Com tantos tortos por endireitar e o mundo tão fora dos
eixos, e eu sentado à secretária a pensar coisas que não hão-de salvar ninguém.
Foi o que me ocorreu quando dei comigo a olhar com demora a Adoração do Cordeiro Místico, do
retábulo de Ghent, uma obra dos irmãos van Eyck, agora restaurada. Se pensarem
como motivo da minha contemplação os olhos humanos do Cordeiro ou o jorro do
sangue do seu corpo para o cálice, estão enganados. O que me retém é a ordem
perfeita com que os adoradores são dispostos na adoração, não tanto porque essa
ordem seja uma convenção cristalizada dos poderes sociais, mas antes o
resultado da própria natureza mística da figuração simbólica do Cristo. Meu
Deus, um dia destes ainda me torno um erudito. Não devia dizer estas coisas,
pois contrariam a vulgata social que hoje faz de cartilha maternal pela qual
todos aprendem a ler o que se passa por aí. Recebo uma mensagem. A aplicação
que me controla o exercício diz-me que está tudo OK!, com exclamação para
enfatizar a situação.

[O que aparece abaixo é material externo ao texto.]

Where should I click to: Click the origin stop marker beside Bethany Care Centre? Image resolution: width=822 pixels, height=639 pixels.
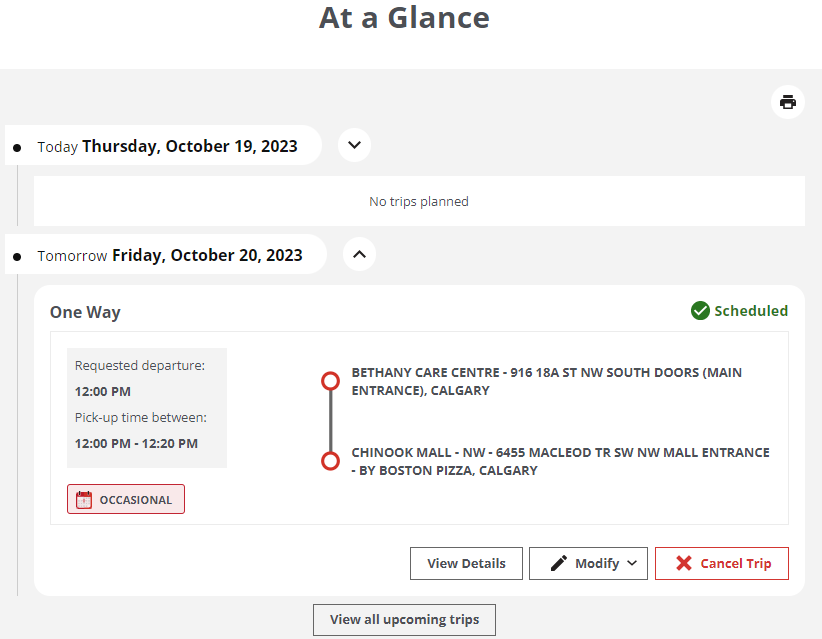coord(330,380)
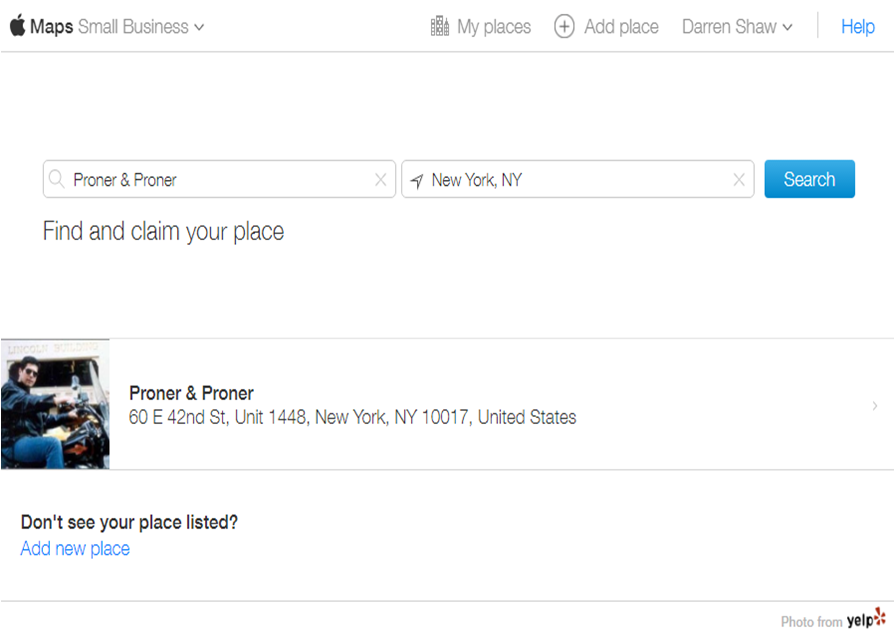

Depois percebo que é um estratagema reles para motivar-me
a estar ainda dezassete minutos activo e obter mais um ponto Cardio. Desconfio que se obtiver todos
os pontos Cardio em jogo ganho uma
viagem a Ghent, mas talvez o mundo não funcione segundo as minhas conjecturas
e, mal faça uma, ela receba imediata refutação. Uma outra mensagem põe-me
perante um dilema, plausivelmente falso. Será a amizade um sentimento ou uma virtude? Para
piorar as coisas, alguém que desconheço, de um país do leste europeu, pede-me
amizade. Não lhe consigo pronunciar o nome. Ainda bem que não é um pedido de
casamento, pois os meus pontos Cardio
não seriam suficientes para tamanha comoção.